** BEGIN **

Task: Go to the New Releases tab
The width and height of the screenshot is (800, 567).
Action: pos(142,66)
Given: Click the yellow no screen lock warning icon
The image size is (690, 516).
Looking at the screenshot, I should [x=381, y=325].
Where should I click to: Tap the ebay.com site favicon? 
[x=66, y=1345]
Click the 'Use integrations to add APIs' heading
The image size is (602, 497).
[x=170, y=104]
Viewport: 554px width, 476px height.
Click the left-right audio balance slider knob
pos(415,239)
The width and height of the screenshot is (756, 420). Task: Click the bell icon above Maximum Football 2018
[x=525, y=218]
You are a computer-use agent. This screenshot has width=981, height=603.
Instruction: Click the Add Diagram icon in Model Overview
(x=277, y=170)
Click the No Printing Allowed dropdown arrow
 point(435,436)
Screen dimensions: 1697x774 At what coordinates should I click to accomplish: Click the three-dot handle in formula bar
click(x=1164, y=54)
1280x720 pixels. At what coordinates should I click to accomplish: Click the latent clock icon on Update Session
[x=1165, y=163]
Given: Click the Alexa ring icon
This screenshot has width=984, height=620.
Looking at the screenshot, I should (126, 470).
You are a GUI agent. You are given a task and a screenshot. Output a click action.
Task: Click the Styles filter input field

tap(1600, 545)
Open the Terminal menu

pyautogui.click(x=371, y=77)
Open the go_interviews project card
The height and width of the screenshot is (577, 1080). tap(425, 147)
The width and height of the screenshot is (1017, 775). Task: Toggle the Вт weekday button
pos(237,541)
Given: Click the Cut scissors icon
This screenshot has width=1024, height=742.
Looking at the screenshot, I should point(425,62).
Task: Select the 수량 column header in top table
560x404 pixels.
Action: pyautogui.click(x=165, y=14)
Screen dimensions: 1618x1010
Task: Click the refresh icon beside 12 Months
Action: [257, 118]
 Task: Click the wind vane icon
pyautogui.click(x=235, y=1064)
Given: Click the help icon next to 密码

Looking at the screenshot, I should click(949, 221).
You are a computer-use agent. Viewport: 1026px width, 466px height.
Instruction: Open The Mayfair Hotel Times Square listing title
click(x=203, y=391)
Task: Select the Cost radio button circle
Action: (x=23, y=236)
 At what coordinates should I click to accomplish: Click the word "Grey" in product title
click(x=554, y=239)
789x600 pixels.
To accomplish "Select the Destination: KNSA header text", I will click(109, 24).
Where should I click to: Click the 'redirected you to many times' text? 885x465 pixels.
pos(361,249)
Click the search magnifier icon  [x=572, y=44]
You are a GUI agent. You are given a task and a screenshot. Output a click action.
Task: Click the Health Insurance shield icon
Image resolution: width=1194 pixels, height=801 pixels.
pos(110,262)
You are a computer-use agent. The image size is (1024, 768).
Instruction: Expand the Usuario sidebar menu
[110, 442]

** END **

■ **Requirements**
Rewrite the material above as a numbered list, one line per item and no blank lines.

■ **Correct response**
1. Task: Go to the New Releases tab
2. The width and height of the screenshot is (800, 567).
3. Action: pos(142,66)
4. Given: Click the yellow no screen lock warning icon
5. The image size is (690, 516).
6. Looking at the screenshot, I should [x=381, y=325].
7. Where should I click to: Tap the ebay.com site favicon? 
8. [x=66, y=1345]
9. Click the 'Use integrations to add APIs' heading
10. The image size is (602, 497).
11. [x=170, y=104]
12. Viewport: 554px width, 476px height.
13. Click the left-right audio balance slider knob
14. pos(415,239)
15. The width and height of the screenshot is (756, 420). Task: Click the bell icon above Maximum Football 2018
16. [x=525, y=218]
17. You are a computer-use agent. This screenshot has width=981, height=603.
18. Instruction: Click the Add Diagram icon in Model Overview
19. (x=277, y=170)
20. Click the No Printing Allowed dropdown arrow
21.  point(435,436)
22. Screen dimensions: 1697x774 At what coordinates should I click to accomplish: Click the three-dot handle in formula bar
23. click(x=1164, y=54)
24. 1280x720 pixels. At what coordinates should I click to accomplish: Click the latent clock icon on Update Session
25. [x=1165, y=163]
26. Given: Click the Alexa ring icon
27. This screenshot has width=984, height=620.
28. Looking at the screenshot, I should (126, 470).
29. You are a GUI agent. You are given a task and a screenshot. Output a click action.
30. Task: Click the Styles filter input field
31. tap(1600, 545)
32. Open the Terminal menu
33. pyautogui.click(x=371, y=77)
34. Open the go_interviews project card
35. The height and width of the screenshot is (577, 1080). tap(425, 147)
36. The width and height of the screenshot is (1017, 775). Task: Toggle the Вт weekday button
37. pos(237,541)
38. Given: Click the Cut scissors icon
39. This screenshot has width=1024, height=742.
40. Looking at the screenshot, I should point(425,62).
41. Task: Select the 수량 column header in top table
42. 560x404 pixels.
43. Action: pyautogui.click(x=165, y=14)
44. Screen dimensions: 1618x1010
45. Task: Click the refresh icon beside 12 Months
46. Action: [257, 118]
47.  Task: Click the wind vane icon
48. pyautogui.click(x=235, y=1064)
49. Given: Click the help icon next to 密码
50. Looking at the screenshot, I should click(949, 221).
51. You are a computer-use agent. Viewport: 1026px width, 466px height.
52. Instruction: Open The Mayfair Hotel Times Square listing title
53. click(x=203, y=391)
54. Task: Select the Cost radio button circle
55. Action: (x=23, y=236)
56.  At what coordinates should I click to accomplish: Click the word "Grey" in product title
57. click(x=554, y=239)
58. 789x600 pixels.
59. To accomplish "Select the Destination: KNSA header text", I will click(109, 24).
60. Where should I click to: Click the 'redirected you to many times' text? 885x465 pixels.
61. pos(361,249)
62. Click the search magnifier icon  [x=572, y=44]
63. You are a GUI agent. You are given a task and a screenshot. Output a click action.
64. Task: Click the Health Insurance shield icon
65. Image resolution: width=1194 pixels, height=801 pixels.
66. pos(110,262)
67. You are a computer-use agent. The image size is (1024, 768).
68. Instruction: Expand the Usuario sidebar menu
69. [110, 442]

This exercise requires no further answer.